Five students from the Hermiston middle school’s television class will travel to Warm Springs this weekend to interview scientists, professors and viewers during the event.
“We saw this as a once-in-a-lifetime opportunity,” said Robert Doherty, a science teacher at Armand Larive, and the advisor for the TV program, which is a class available to seventh and eighth graders at the middle school. The team produces a program each month, where they try to average two news stories. They also livestream events around the school and community, including the Breakfast of Champions and sporting events.
For the eclipse, the team will attempt to livestream a show on Sunday evening, as well as the eclipse itself on Monday morning.
“Because it’s internet-based, there may be so much internet traffic we can’t succeed with the livestream,” Doherty said. “But we’re still going to do the news story and put it in our monthly show.”
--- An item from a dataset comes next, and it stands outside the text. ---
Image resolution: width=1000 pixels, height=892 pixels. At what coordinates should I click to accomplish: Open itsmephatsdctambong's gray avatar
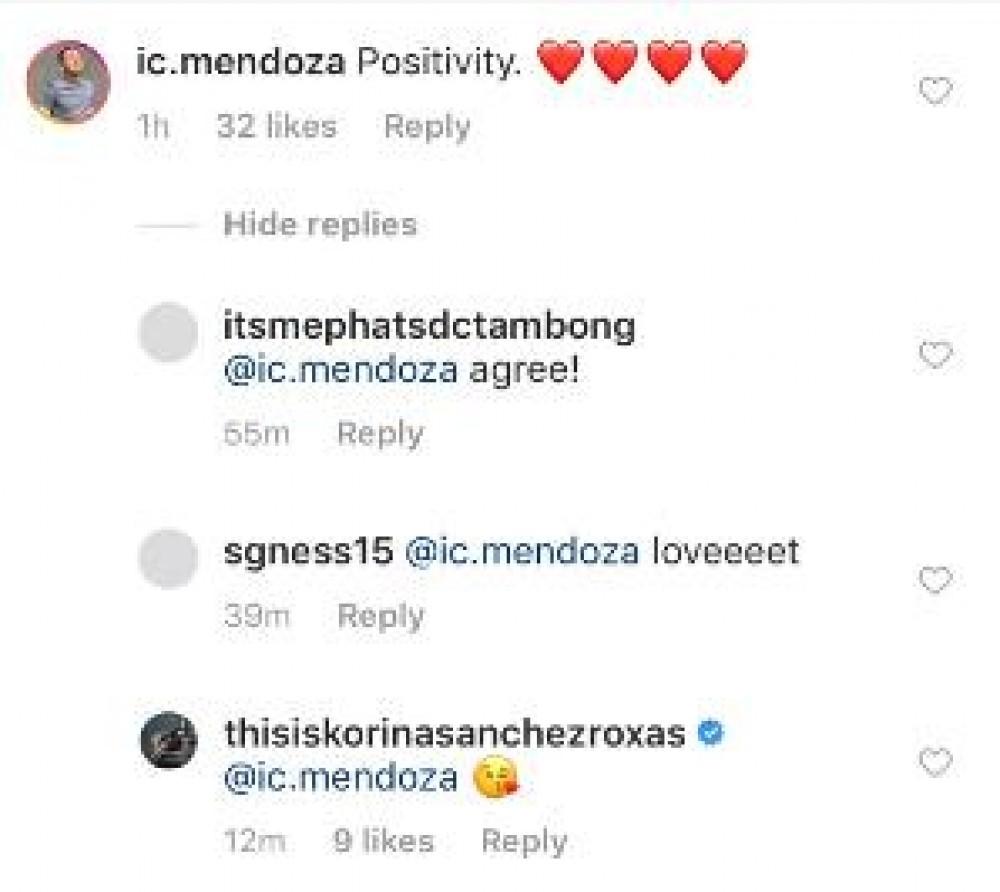coord(168,332)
The five students taking part are Tanner Bales, JaLay Burns, Katherine Haight, Tristan Stephenson and Dayton Tracy. Burns is an incoming eighth grader and the rest are about to enter Hermiston High School. They will be camping on the football field at Warm Springs Middle School, along with people from all over: scientists from NASA, professors and students from the University of Washington, and 50 students from the Warm Springs K-8 Academy.
The students all have the opportunity to learn every aspect of producing and anchoring a TV show, Doherty said. But many soon find they like one aspect best, and hone their skills.
Tracy and Burns both enjoy anchoring, and will be interviewing people and reporting live on the event.
The two have prepared by studying the eclipse, and thinking of interview questions before they leave for Warm Springs.
“The first thing I did was take a class that taught me what the eclipse was,” Tracy said. “Next, I made sure my glasses worked.”
She also started coming up with a list of interview questions to ask people, especially the scientists at NASA and University of Washington.
“I might ask them how long it takes for an eclipse to occur, what did they do to learn about the eclipse,” she said. “I’d ask people from far away why they traveled so far.”
Burns said she would look for people who might have seen an eclipse before.
“I’d ask them if they enjoyed it, and what they expect,” she said.
She said she would also be interested in talking to scientists about how and why an eclipse happens.
The two said they were excited, but a little nervous for the event.
“I want to get good answers from people,” Tracy said.
Burns said while they have interviewed complete strangers before, there would be some unique challenges for this project.
“I think it might be slightly different because we have NASA and University of Washington coming,” she said. “I think we might have more options to chose from rather than just people walking around.”
Doherty said while the team is very used to producing and filming shows in the area, this will be the first livestream they’ve attempted from out of town.
While the school has purchased a filter for the camera that makes it safe to film the eclipse, Doherty said the team might also try to use footage from NASA, which is available to the public.
He said that people in Warm Springs are aware that ALTV is coming, and have been very supportive.
“I hope since our show is geared toward middle schoolers, we’ll get the chance to interview some students camping out there,” he said.